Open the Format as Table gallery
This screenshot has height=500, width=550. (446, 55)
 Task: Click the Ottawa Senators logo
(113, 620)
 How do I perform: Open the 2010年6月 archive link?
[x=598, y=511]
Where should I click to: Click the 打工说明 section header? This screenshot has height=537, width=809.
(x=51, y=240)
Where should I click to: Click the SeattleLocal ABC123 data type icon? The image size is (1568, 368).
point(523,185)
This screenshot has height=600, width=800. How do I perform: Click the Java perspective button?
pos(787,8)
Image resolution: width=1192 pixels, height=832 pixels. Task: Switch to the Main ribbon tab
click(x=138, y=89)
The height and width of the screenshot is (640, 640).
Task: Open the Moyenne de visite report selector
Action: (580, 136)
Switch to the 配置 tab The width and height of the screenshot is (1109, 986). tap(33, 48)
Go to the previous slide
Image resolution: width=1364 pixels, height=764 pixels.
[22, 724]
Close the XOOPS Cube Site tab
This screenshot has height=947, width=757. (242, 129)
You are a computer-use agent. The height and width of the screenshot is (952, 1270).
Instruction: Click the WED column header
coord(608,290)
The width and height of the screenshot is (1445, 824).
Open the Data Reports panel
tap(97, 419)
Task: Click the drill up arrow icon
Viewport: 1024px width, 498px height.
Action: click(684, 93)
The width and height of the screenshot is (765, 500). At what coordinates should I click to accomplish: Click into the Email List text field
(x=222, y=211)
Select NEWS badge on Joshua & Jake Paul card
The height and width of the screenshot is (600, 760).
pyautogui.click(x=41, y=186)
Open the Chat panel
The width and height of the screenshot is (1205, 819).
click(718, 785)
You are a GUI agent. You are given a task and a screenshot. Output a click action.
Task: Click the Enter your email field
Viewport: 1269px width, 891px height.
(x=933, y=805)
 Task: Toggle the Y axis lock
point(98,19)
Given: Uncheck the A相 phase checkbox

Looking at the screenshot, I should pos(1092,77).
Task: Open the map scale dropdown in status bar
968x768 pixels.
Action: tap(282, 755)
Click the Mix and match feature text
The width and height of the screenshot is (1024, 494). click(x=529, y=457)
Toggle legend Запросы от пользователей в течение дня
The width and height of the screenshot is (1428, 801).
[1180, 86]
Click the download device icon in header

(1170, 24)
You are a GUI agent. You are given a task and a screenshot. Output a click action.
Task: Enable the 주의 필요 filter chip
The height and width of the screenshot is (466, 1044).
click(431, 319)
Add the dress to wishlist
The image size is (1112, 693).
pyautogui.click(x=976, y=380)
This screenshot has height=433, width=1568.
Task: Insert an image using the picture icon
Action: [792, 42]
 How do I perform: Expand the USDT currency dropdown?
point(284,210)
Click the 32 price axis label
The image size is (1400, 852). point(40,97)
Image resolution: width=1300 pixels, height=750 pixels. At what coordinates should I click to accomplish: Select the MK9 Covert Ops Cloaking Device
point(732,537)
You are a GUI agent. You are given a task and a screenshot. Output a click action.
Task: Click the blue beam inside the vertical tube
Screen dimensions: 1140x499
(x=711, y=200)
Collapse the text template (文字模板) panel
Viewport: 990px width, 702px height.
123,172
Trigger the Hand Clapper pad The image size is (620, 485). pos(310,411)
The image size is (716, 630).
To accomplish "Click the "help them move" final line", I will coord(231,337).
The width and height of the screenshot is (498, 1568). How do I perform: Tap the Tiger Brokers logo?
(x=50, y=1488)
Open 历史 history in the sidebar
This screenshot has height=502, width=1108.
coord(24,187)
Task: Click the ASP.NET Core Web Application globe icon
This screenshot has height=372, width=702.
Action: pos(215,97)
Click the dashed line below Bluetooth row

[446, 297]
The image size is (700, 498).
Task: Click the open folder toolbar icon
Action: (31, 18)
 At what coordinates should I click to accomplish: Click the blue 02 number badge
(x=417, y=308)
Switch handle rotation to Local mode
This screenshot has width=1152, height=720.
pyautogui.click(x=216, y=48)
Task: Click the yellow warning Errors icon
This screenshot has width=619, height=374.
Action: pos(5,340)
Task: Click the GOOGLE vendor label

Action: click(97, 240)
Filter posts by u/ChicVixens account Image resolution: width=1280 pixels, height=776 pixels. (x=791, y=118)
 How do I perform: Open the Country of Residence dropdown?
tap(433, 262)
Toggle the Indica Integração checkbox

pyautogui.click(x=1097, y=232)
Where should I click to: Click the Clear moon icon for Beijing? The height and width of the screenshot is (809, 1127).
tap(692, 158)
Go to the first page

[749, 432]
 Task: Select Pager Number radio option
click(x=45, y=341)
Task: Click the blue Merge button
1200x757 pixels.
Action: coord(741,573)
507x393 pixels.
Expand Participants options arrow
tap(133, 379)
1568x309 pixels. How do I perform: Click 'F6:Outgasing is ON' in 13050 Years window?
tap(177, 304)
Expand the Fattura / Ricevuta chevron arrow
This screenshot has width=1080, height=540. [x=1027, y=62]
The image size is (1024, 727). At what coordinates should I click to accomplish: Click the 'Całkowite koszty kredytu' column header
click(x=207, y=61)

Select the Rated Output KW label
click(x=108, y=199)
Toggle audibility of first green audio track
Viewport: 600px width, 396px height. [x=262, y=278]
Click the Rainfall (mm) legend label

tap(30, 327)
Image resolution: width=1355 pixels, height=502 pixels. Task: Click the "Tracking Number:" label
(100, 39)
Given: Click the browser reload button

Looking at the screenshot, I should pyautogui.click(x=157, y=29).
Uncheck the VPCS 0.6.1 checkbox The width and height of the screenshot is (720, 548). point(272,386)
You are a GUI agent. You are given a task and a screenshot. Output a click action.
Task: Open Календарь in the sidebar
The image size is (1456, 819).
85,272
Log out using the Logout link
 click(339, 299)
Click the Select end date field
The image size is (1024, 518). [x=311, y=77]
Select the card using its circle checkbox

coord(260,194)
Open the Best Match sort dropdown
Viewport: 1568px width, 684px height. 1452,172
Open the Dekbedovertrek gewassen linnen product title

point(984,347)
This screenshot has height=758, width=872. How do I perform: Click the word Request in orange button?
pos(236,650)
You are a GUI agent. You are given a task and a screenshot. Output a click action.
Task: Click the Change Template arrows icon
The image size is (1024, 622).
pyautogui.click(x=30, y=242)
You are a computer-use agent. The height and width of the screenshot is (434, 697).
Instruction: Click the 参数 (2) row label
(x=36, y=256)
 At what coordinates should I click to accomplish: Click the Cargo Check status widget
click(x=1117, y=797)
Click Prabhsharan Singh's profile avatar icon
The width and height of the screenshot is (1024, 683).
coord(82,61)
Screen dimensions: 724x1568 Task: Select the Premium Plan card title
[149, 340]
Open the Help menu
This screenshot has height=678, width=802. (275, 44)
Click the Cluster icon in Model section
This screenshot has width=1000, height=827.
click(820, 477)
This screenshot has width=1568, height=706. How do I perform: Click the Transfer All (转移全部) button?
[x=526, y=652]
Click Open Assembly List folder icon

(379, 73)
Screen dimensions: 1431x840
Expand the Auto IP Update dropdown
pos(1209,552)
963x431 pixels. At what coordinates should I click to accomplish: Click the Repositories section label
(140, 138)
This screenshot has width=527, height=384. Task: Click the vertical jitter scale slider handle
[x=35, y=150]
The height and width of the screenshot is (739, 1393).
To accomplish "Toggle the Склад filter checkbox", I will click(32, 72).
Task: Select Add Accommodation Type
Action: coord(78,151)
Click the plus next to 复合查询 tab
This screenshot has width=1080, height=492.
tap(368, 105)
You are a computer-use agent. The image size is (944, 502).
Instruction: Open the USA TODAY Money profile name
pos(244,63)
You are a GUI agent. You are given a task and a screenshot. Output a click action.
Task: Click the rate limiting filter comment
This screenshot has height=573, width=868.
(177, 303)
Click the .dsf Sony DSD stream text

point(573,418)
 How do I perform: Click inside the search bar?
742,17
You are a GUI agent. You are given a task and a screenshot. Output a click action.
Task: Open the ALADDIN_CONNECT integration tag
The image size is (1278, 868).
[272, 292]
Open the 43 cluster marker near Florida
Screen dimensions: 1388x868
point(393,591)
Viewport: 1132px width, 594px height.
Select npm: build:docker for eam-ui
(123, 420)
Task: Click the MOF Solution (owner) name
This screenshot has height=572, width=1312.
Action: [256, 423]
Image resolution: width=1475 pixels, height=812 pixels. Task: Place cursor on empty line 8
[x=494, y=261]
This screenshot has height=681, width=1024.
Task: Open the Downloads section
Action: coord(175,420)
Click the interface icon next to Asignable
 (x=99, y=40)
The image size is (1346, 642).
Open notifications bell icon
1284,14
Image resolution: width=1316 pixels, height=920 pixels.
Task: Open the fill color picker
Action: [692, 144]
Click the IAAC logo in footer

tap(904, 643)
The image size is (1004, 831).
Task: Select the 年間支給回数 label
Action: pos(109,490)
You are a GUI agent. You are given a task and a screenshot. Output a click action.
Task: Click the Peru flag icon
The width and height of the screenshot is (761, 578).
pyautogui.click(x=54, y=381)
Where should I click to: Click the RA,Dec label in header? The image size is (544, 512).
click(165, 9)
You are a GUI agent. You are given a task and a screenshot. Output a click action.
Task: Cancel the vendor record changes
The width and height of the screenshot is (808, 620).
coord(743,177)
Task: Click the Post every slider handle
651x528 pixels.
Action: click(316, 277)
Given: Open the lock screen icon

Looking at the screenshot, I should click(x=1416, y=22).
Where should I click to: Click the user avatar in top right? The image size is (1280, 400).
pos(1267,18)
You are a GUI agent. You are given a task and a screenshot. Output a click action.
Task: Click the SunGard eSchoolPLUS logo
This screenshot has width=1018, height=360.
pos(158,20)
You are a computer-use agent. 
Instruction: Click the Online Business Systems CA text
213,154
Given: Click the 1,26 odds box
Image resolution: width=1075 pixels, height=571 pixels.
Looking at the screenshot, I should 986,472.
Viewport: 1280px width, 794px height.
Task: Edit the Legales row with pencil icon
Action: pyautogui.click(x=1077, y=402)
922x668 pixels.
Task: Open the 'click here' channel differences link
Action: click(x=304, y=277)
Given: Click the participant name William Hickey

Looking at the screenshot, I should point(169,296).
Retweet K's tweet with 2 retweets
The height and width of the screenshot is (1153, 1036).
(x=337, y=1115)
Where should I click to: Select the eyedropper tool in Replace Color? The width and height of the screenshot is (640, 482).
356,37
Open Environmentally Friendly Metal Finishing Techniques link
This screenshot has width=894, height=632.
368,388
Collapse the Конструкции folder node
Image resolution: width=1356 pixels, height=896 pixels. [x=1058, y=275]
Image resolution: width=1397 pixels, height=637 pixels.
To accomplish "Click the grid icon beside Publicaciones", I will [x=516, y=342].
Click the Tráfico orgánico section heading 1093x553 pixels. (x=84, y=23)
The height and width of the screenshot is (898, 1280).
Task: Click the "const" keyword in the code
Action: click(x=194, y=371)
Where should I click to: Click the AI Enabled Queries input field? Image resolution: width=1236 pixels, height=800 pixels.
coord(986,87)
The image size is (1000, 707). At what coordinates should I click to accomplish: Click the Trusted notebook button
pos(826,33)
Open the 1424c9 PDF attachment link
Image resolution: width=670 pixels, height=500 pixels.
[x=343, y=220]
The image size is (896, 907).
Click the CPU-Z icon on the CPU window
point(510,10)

======

■ BRIEF:
Using the records above, count every line that includes the word "computer", and state the number only.

■ TASK ANSWER:
4